TASK DETAILS: Repeat verbatim the part of the rows that opens with the line containing "Where should I click to: Focus" and closes with the line containing "(x=303, y=72)", including both of those lines.

MATERIAL SUPPLIED:
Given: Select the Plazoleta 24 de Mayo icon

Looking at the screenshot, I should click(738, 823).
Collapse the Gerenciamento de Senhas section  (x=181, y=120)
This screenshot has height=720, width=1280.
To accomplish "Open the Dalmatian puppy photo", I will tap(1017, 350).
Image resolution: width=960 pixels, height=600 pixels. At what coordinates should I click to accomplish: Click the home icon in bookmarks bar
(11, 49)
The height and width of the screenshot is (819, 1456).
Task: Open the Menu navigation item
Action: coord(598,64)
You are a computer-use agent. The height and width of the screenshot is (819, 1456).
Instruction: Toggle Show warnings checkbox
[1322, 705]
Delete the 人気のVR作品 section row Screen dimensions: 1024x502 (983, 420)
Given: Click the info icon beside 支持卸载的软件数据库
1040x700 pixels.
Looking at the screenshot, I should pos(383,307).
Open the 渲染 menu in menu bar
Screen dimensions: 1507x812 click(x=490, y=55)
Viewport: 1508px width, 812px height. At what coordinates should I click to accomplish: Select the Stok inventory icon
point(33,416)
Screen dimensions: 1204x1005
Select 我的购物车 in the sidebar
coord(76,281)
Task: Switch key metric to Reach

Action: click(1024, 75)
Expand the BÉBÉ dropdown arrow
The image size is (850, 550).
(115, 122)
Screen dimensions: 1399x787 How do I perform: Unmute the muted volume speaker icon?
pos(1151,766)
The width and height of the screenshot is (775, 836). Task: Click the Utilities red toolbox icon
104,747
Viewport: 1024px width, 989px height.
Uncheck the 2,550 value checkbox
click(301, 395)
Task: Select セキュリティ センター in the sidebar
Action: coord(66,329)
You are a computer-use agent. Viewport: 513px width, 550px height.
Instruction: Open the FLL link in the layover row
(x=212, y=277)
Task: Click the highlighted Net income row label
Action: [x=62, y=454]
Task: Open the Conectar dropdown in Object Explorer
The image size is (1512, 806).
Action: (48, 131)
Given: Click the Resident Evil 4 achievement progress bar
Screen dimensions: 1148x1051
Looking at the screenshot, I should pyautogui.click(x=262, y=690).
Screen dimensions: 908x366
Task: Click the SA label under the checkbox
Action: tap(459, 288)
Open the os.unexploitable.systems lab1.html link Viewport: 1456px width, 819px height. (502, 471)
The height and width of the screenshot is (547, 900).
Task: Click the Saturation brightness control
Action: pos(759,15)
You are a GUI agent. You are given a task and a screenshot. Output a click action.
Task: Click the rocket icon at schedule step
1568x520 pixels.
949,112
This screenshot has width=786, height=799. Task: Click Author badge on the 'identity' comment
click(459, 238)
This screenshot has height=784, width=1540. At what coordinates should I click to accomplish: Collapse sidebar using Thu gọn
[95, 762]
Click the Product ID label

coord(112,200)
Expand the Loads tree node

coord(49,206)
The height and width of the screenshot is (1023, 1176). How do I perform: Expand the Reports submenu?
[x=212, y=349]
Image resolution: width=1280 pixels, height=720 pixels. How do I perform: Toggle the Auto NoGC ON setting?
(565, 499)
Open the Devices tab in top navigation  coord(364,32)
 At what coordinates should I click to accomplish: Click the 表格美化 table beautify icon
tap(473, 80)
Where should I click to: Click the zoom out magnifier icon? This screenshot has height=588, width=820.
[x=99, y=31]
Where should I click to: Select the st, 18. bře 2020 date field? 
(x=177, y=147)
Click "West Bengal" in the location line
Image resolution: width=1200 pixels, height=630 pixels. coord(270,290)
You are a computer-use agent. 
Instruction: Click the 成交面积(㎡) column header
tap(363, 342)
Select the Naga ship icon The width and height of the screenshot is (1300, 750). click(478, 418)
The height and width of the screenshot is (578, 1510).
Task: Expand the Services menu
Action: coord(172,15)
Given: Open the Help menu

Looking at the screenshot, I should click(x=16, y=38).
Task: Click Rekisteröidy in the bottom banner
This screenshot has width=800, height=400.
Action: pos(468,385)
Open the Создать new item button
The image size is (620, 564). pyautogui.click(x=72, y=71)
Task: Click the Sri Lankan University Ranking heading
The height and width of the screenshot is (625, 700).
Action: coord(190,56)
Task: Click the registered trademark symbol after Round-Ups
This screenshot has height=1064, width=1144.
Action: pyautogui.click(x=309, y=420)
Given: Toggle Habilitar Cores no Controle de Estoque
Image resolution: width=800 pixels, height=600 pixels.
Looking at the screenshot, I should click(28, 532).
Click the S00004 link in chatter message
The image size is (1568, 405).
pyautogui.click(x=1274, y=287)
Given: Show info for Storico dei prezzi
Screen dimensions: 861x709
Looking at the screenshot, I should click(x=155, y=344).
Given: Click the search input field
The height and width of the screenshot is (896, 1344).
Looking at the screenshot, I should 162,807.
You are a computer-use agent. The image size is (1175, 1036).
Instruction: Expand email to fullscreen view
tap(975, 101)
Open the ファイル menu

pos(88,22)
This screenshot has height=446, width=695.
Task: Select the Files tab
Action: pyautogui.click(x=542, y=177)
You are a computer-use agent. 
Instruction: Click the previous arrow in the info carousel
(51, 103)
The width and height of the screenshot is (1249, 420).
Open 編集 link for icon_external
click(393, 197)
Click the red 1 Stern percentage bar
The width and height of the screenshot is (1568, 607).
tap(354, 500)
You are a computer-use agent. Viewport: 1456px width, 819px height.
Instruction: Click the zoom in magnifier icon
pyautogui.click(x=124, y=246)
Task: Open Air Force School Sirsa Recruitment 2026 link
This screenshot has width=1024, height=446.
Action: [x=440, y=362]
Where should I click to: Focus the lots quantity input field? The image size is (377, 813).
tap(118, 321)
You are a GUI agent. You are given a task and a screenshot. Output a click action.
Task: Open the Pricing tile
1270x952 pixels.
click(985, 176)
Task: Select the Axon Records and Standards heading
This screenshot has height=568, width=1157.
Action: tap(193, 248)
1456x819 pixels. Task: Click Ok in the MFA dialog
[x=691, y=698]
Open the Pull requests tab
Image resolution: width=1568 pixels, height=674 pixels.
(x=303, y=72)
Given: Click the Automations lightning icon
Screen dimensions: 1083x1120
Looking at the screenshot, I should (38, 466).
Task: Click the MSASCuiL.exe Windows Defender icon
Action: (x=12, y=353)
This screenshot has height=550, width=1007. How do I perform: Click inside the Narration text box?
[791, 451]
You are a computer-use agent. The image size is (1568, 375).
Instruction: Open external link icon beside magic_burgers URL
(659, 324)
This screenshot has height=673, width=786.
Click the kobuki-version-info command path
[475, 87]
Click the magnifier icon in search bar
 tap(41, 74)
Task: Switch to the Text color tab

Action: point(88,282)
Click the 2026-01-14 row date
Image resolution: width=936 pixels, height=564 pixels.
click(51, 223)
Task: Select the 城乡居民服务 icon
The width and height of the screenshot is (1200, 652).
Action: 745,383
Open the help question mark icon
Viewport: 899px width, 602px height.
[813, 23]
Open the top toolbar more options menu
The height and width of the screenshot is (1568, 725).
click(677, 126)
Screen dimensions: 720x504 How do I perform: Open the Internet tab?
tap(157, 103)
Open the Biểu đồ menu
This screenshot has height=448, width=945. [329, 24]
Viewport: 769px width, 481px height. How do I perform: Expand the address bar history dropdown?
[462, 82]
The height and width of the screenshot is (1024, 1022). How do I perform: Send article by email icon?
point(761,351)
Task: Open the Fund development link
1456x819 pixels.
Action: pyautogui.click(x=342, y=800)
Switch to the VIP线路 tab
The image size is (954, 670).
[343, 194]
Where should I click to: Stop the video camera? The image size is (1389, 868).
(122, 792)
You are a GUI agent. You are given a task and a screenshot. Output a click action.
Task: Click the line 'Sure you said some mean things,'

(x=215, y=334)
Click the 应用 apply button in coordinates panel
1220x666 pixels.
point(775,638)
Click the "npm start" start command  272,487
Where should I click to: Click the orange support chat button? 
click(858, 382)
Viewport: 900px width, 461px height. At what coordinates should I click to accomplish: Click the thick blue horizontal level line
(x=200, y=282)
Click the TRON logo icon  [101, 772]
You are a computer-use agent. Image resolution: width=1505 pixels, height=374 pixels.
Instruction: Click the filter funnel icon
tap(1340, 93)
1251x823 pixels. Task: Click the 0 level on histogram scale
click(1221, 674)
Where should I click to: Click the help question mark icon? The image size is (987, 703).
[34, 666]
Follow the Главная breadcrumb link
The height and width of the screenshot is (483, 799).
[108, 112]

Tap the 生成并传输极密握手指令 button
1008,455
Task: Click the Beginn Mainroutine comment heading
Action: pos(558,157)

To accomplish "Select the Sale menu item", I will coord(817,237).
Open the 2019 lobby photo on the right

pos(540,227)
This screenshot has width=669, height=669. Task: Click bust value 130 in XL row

OUTPUT OF THE EXERCISE:
Where should I click to: Focus the lots quantity input field? The image size is (377, 813).
tap(118, 321)
You are a GUI agent. You are given a task and a screenshot. Output a click action.
Task: Open the Pricing tile
1270x952 pixels.
click(985, 176)
Task: Select the Axon Records and Standards heading
This screenshot has height=568, width=1157.
Action: tap(193, 248)
1456x819 pixels. Task: Click Ok in the MFA dialog
[x=691, y=698]
Open the Pull requests tab
Image resolution: width=1568 pixels, height=674 pixels.
(x=303, y=72)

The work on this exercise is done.